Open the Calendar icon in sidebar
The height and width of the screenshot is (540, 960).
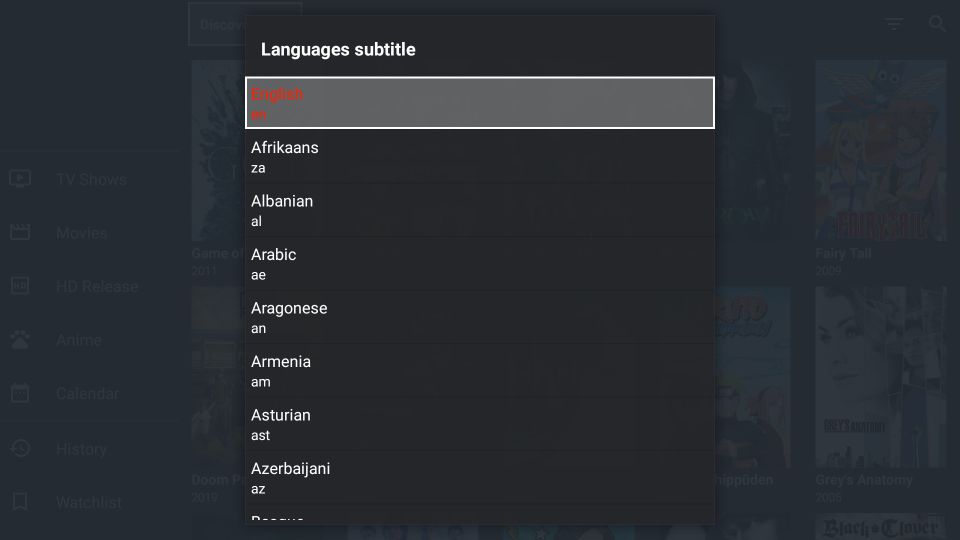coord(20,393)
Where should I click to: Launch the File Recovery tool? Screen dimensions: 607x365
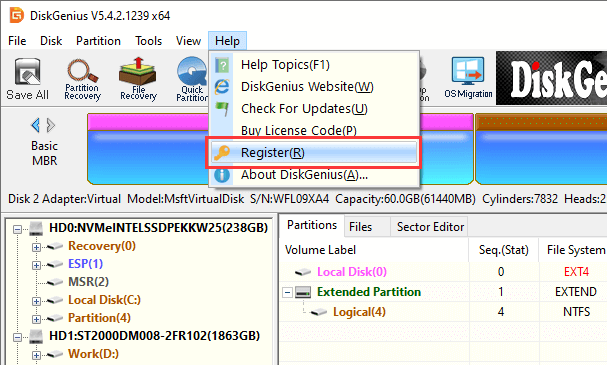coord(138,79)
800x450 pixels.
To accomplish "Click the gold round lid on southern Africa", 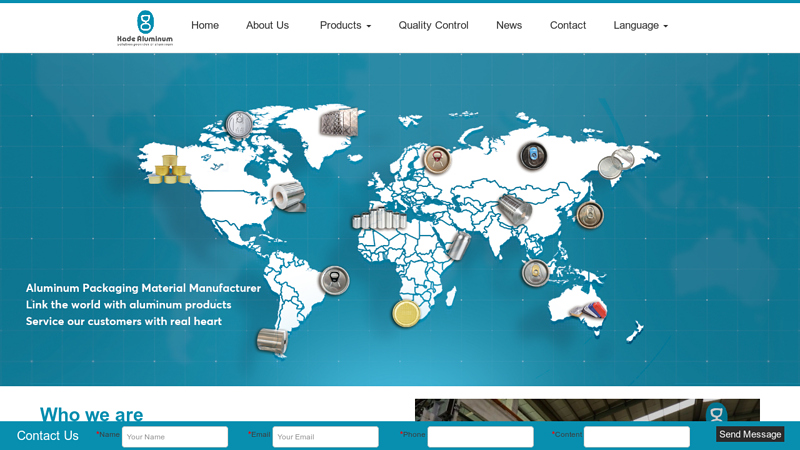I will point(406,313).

+++

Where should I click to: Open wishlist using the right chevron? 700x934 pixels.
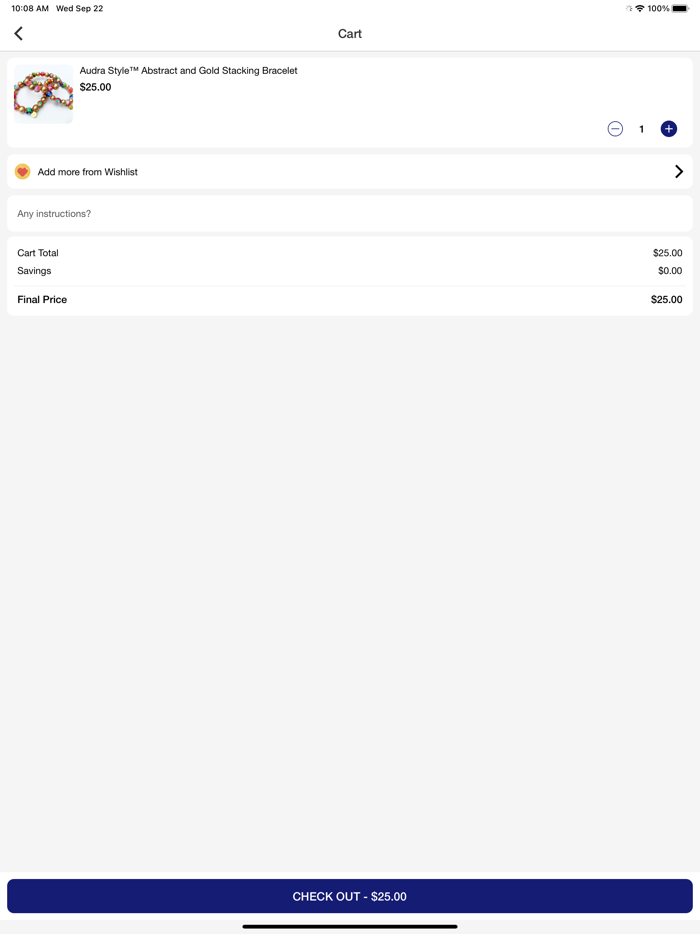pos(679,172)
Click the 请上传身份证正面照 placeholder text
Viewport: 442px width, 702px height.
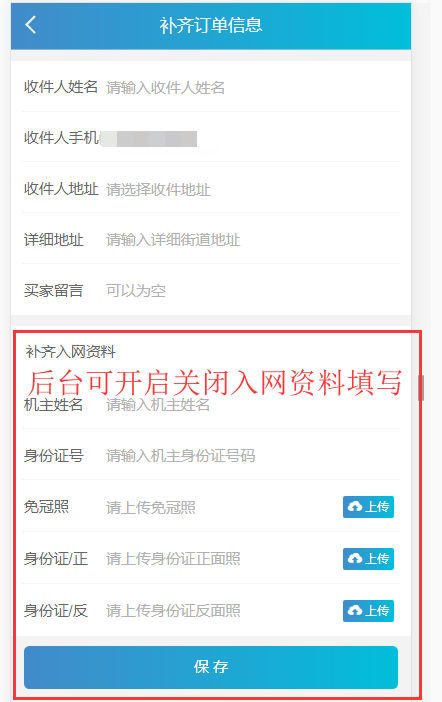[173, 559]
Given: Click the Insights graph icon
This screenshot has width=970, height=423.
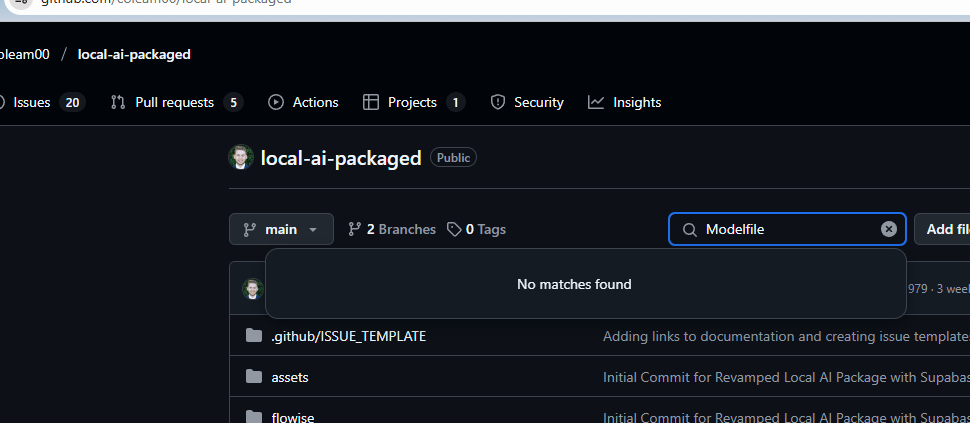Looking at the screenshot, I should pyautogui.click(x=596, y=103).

+++

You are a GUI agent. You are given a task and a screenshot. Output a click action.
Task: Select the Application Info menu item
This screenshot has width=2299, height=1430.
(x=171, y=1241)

+++

▶ **Action item**
Look above for the line with "Where should I click to: Open" and the line with "Given: Click the Insights graph icon". Copy them and every line between, exactly, but no pictures.

▶ **Output below**
Where should I click to: Open wishlist using the right chevron? 700x934 pixels.
pos(679,172)
Click the 请上传身份证正面照 placeholder text
Viewport: 442px width, 702px height.
[173, 559]
Given: Click the Insights graph icon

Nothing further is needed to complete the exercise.